Dataset entries
*** Block opens ***
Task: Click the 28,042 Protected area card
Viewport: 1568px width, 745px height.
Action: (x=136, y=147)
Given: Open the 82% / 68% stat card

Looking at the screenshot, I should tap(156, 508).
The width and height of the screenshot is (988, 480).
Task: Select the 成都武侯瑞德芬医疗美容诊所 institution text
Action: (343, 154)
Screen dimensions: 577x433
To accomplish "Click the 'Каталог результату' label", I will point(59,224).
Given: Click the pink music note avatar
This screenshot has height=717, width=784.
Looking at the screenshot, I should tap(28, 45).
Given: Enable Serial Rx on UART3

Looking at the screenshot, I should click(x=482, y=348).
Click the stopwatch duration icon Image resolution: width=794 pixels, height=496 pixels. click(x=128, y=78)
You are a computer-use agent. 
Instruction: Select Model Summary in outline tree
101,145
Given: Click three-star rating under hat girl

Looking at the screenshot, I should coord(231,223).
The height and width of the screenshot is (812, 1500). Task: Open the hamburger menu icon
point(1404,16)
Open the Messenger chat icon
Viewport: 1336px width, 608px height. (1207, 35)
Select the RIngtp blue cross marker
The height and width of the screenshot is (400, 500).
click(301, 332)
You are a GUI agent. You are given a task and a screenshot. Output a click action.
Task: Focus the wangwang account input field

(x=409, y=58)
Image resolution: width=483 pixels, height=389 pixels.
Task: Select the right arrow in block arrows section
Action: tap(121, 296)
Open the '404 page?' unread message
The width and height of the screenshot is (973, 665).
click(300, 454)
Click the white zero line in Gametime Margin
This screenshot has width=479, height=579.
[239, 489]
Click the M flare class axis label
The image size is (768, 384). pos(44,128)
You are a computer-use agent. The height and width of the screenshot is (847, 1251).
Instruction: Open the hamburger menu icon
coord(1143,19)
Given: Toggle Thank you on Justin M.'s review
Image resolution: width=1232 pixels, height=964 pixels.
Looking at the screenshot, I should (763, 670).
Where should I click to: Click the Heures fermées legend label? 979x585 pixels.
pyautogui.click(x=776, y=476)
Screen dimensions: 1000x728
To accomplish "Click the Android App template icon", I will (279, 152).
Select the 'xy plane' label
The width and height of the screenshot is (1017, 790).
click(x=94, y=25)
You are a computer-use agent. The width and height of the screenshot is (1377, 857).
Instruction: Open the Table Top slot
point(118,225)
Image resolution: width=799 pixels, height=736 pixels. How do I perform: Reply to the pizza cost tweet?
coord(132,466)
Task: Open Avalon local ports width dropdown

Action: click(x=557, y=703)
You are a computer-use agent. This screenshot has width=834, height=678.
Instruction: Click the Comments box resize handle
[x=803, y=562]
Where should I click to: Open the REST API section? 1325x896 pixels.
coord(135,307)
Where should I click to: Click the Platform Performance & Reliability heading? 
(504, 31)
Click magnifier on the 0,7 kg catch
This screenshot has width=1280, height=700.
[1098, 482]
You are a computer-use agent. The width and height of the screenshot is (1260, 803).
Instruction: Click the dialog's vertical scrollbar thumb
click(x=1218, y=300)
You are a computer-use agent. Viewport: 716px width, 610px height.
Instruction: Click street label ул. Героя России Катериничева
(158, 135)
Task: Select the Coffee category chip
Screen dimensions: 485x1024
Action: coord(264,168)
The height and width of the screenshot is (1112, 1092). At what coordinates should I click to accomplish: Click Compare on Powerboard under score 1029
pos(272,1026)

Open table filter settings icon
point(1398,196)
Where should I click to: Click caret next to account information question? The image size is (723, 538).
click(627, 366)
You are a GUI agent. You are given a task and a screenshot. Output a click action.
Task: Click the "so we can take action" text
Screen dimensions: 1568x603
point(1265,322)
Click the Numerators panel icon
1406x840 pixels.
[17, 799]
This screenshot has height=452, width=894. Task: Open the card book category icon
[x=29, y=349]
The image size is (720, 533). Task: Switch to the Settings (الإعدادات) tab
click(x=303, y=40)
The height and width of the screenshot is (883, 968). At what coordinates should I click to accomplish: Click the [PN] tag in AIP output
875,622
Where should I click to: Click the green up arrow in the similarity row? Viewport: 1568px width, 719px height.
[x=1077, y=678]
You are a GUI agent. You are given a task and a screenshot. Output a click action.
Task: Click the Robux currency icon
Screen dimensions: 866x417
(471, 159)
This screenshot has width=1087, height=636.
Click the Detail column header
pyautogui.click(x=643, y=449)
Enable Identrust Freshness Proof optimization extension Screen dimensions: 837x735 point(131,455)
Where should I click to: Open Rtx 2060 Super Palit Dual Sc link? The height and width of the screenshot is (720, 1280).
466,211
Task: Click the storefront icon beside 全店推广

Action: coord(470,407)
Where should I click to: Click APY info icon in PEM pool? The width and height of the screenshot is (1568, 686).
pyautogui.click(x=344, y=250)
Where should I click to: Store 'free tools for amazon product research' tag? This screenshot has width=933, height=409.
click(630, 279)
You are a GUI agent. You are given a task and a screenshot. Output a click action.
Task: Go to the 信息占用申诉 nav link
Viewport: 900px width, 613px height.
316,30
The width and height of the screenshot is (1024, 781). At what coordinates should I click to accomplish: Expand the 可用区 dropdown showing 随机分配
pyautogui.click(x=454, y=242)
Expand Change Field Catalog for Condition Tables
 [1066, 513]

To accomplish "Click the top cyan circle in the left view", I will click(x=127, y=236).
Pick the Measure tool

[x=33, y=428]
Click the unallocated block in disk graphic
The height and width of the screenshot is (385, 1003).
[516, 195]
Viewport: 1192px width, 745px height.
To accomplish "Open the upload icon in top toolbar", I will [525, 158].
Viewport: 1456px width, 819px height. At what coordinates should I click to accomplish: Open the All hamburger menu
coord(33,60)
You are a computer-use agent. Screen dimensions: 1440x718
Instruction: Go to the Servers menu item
*** Block closes ***
### What is expected
Each record above has to be set down again, exactly and completely.

### Output of the exercise
Task: Click the 28,042 Protected area card
Viewport: 1568px width, 745px height.
Action: (x=136, y=147)
Given: Open the 82% / 68% stat card

Looking at the screenshot, I should tap(156, 508).
The width and height of the screenshot is (988, 480).
Task: Select the 成都武侯瑞德芬医疗美容诊所 institution text
Action: (343, 154)
Screen dimensions: 577x433
To accomplish "Click the 'Каталог результату' label", I will point(59,224).
Given: Click the pink music note avatar
This screenshot has height=717, width=784.
Looking at the screenshot, I should tap(28, 45).
Given: Enable Serial Rx on UART3

Looking at the screenshot, I should click(x=482, y=348).
Click the stopwatch duration icon Image resolution: width=794 pixels, height=496 pixels. click(x=128, y=78)
You are a computer-use agent. 
Instruction: Select Model Summary in outline tree
101,145
Given: Click three-star rating under hat girl

Looking at the screenshot, I should coord(231,223).
The height and width of the screenshot is (812, 1500). Task: Open the hamburger menu icon
point(1404,16)
Open the Messenger chat icon
Viewport: 1336px width, 608px height. (1207, 35)
Select the RIngtp blue cross marker
The height and width of the screenshot is (400, 500).
click(301, 332)
You are a GUI agent. You are given a task and a screenshot. Output a click action.
Task: Focus the wangwang account input field

(x=409, y=58)
Image resolution: width=483 pixels, height=389 pixels.
Task: Select the right arrow in block arrows section
Action: tap(121, 296)
Open the '404 page?' unread message
The width and height of the screenshot is (973, 665).
click(300, 454)
Click the white zero line in Gametime Margin
This screenshot has width=479, height=579.
[239, 489]
Click the M flare class axis label
The image size is (768, 384). pos(44,128)
You are a computer-use agent. The height and width of the screenshot is (847, 1251).
Instruction: Open the hamburger menu icon
coord(1143,19)
Given: Toggle Thank you on Justin M.'s review
Image resolution: width=1232 pixels, height=964 pixels.
Looking at the screenshot, I should (763, 670).
Where should I click to: Click the Heures fermées legend label? 979x585 pixels.
pyautogui.click(x=776, y=476)
Screen dimensions: 1000x728
To accomplish "Click the Android App template icon", I will (279, 152).
Select the 'xy plane' label
The width and height of the screenshot is (1017, 790).
click(x=94, y=25)
You are a computer-use agent. The width and height of the screenshot is (1377, 857).
Instruction: Open the Table Top slot
point(118,225)
Image resolution: width=799 pixels, height=736 pixels. How do I perform: Reply to the pizza cost tweet?
coord(132,466)
Task: Open Avalon local ports width dropdown

Action: click(x=557, y=703)
You are a computer-use agent. This screenshot has width=834, height=678.
Instruction: Click the Comments box resize handle
[x=803, y=562]
Where should I click to: Open the REST API section? 1325x896 pixels.
coord(135,307)
Where should I click to: Click the Platform Performance & Reliability heading? 
(504, 31)
Click magnifier on the 0,7 kg catch
This screenshot has width=1280, height=700.
[1098, 482]
You are a computer-use agent. The width and height of the screenshot is (1260, 803).
Instruction: Click the dialog's vertical scrollbar thumb
click(x=1218, y=300)
You are a computer-use agent. Viewport: 716px width, 610px height.
Instruction: Click street label ул. Героя России Катериничева
(158, 135)
Task: Select the Coffee category chip
Screen dimensions: 485x1024
Action: coord(264,168)
The height and width of the screenshot is (1112, 1092). At what coordinates should I click to accomplish: Click Compare on Powerboard under score 1029
pos(272,1026)

Open table filter settings icon
point(1398,196)
Where should I click to: Click caret next to account information question? The image size is (723, 538).
click(627, 366)
You are a GUI agent. You are given a task and a screenshot. Output a click action.
Task: Click the "so we can take action" text
Screen dimensions: 1568x603
point(1265,322)
Click the Numerators panel icon
1406x840 pixels.
[17, 799]
This screenshot has height=452, width=894. Task: Open the card book category icon
[x=29, y=349]
The image size is (720, 533). Task: Switch to the Settings (الإعدادات) tab
click(x=303, y=40)
The height and width of the screenshot is (883, 968). At what coordinates should I click to accomplish: Click the [PN] tag in AIP output
875,622
Where should I click to: Click the green up arrow in the similarity row? Viewport: 1568px width, 719px height.
[x=1077, y=678]
You are a GUI agent. You are given a task and a screenshot. Output a click action.
Task: Click the Robux currency icon
Screen dimensions: 866x417
(471, 159)
This screenshot has width=1087, height=636.
Click the Detail column header
pyautogui.click(x=643, y=449)
Enable Identrust Freshness Proof optimization extension Screen dimensions: 837x735 point(131,455)
Where should I click to: Open Rtx 2060 Super Palit Dual Sc link? The height and width of the screenshot is (720, 1280).
466,211
Task: Click the storefront icon beside 全店推广

Action: coord(470,407)
Where should I click to: Click APY info icon in PEM pool? The width and height of the screenshot is (1568, 686).
pyautogui.click(x=344, y=250)
Where should I click to: Store 'free tools for amazon product research' tag? This screenshot has width=933, height=409.
click(630, 279)
You are a GUI agent. You are given a task and a screenshot. Output a click action.
Task: Go to the 信息占用申诉 nav link
Viewport: 900px width, 613px height.
316,30
The width and height of the screenshot is (1024, 781). At what coordinates should I click to accomplish: Expand the 可用区 dropdown showing 随机分配
pyautogui.click(x=454, y=242)
Expand Change Field Catalog for Condition Tables
 [1066, 513]

To accomplish "Click the top cyan circle in the left view", I will click(x=127, y=236).
Pick the Measure tool

[x=33, y=428]
Click the unallocated block in disk graphic
The height and width of the screenshot is (385, 1003).
[516, 195]
Viewport: 1192px width, 745px height.
To accomplish "Open the upload icon in top toolbar", I will [525, 158].
Viewport: 1456px width, 819px height. At what coordinates should I click to accomplish: Open the All hamburger menu
coord(33,60)
You are a computer-use agent. Screen dimensions: 1440x718
Instruction: Go to the Servers menu item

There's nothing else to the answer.